◆ **REQUIRED ACTION A**: List every place name that appears in the text on Iran's nuclear program, in order of first appearance.
◆ **REQUIRED ACTION B**: Write a continuation of the text on Iran's nuclear program, beginning after its final sentence.

=== SELECTED EXTRACT ===

Then, in August 2005, as the new government led by President Mahmoud Ahmadinejad was preparing to take office, Iran once again broke the terms of a suspension by operating the uranium conversion facility in Isfahan. Tehran did so before considering the offer of incentives that the European Union governments had just delivered. Iran still had not given the IAEA the cooperation it needed to verify that there is no undeclared nuclear material and activities in Iran. The international community responded meekly. Uranium conversion was considered (unwisely) to be less threatening than uranium enrichment; the red line was moved back.
Iran had reversed the initiative in this contest. Rather than being on the defensive to avoid the consequences of its still unresolved non-compliance, Tehran presented itself as the victim – the developing country whose rights to nuclear energy were being violated by the blood-thirsty Bush Administration.

=== DATA ===

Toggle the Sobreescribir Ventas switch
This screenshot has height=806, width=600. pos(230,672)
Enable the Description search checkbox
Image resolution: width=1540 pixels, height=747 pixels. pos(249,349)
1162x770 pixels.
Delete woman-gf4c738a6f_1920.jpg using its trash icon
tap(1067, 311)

===
=== DATA ===

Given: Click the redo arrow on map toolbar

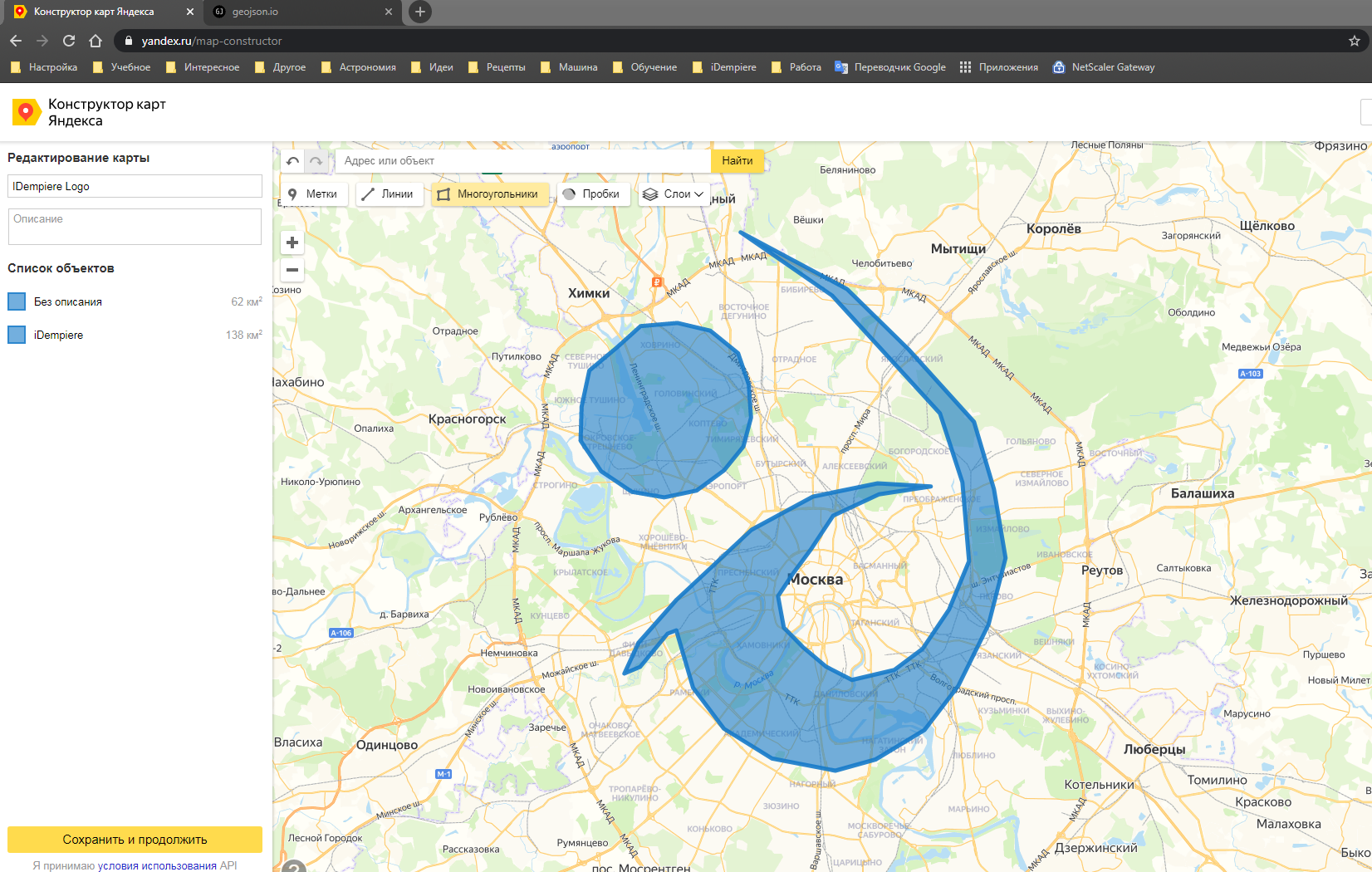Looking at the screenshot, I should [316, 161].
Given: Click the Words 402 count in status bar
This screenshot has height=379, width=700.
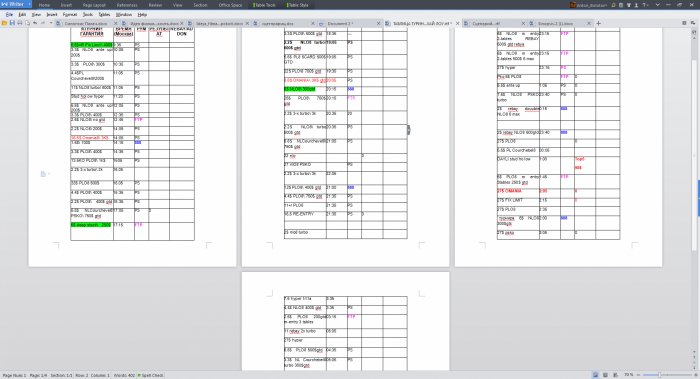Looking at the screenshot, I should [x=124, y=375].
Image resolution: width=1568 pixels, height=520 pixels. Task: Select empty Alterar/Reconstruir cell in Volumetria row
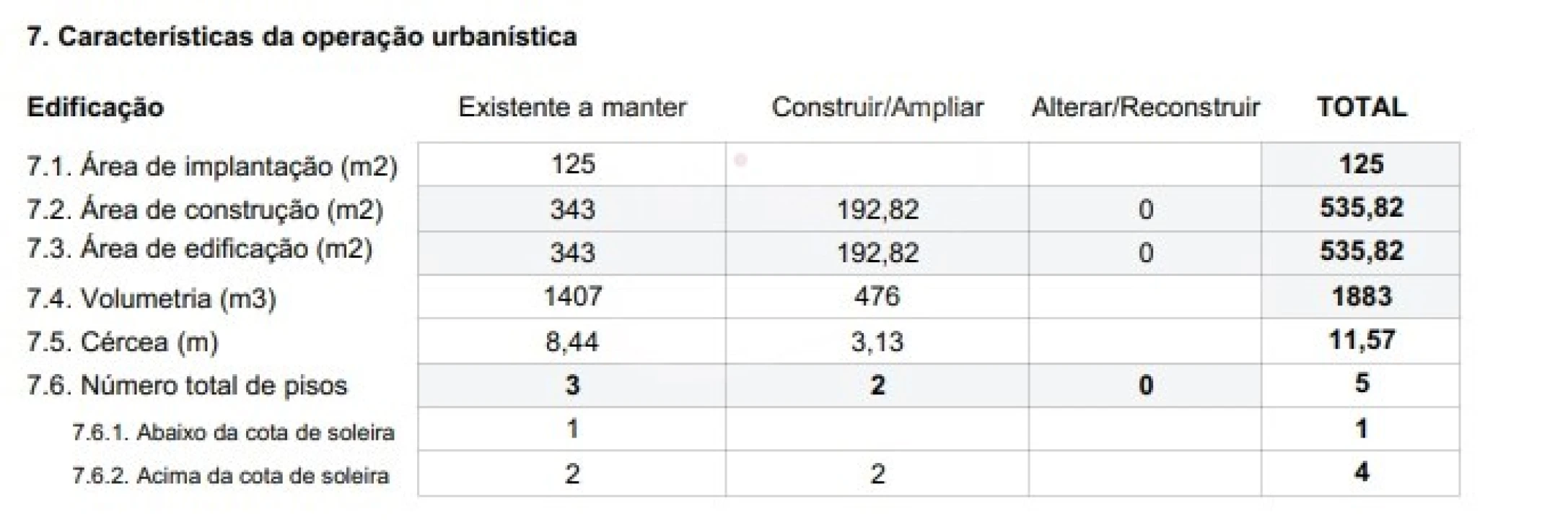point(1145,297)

===
=== DATA ===

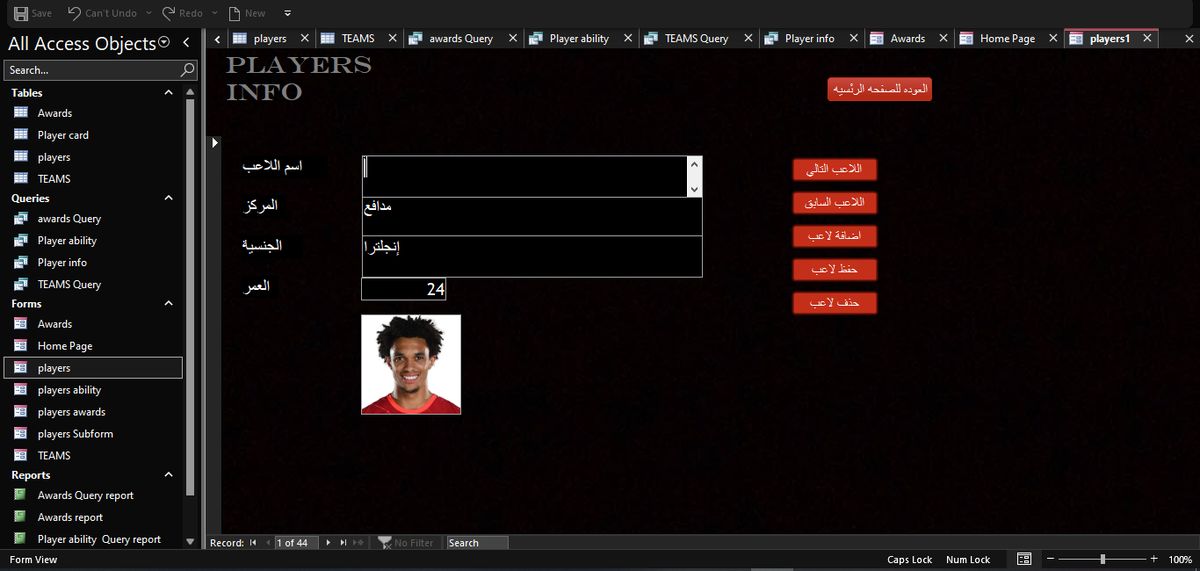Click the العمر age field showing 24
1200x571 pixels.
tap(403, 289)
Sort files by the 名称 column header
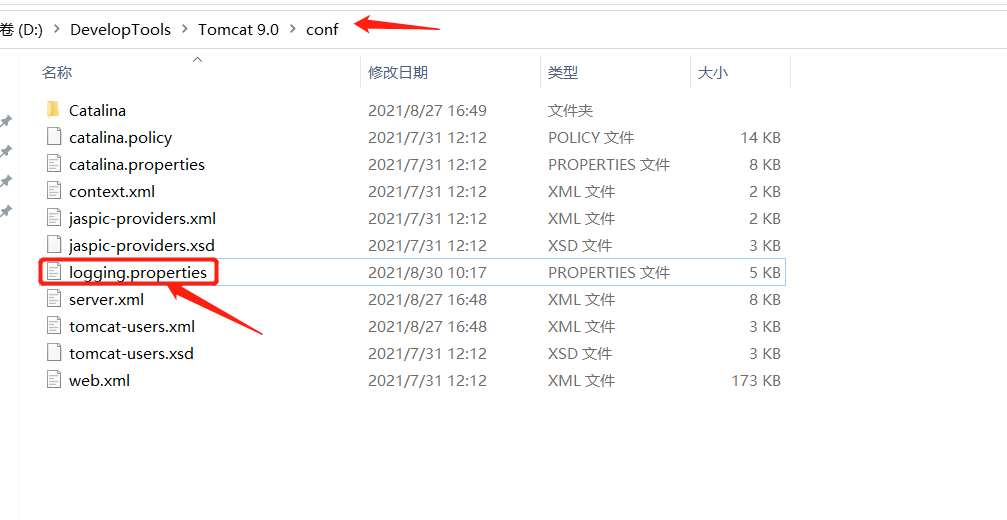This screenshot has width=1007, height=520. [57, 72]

===

◆ **RESPONSE BOX A**: Iran, Isfahan, Tehran

◆ **RESPONSE BOX B**:
Finally, in February 2006, Tehran began to enrich uranium in centrifuges at the Natanz plant, crossing a red line that was too big to ignore.
At this point, the states responsible for upholding the integrity of the nonproliferation regime had to take enforcement action. Iran’s previous suspensions of proliferation-sensitive activities had been voluntary, but they had been undertaken to suspend the process of reporting Iran’s case to proper enforcement body, the UN Security Council. After several months of diplomacy, the UN Security Council produced resolution 1696. It is predicated on the facts that Iran has violated its obligations to the IAEA and has not provided cooperation and answers necessary for the IAEA to verify that Iran is upholding its fundamental obligation to apply nuclear energy only for peaceful purposes. Iran is not meeting the conditions on which general rights to nuclear technology and cooperation are predicated, and as a result the Security Council demands that Iran suspend particular sensitive fuel cycle activities. What Iran had volunteered to do before, the UN Security Council is mandating now.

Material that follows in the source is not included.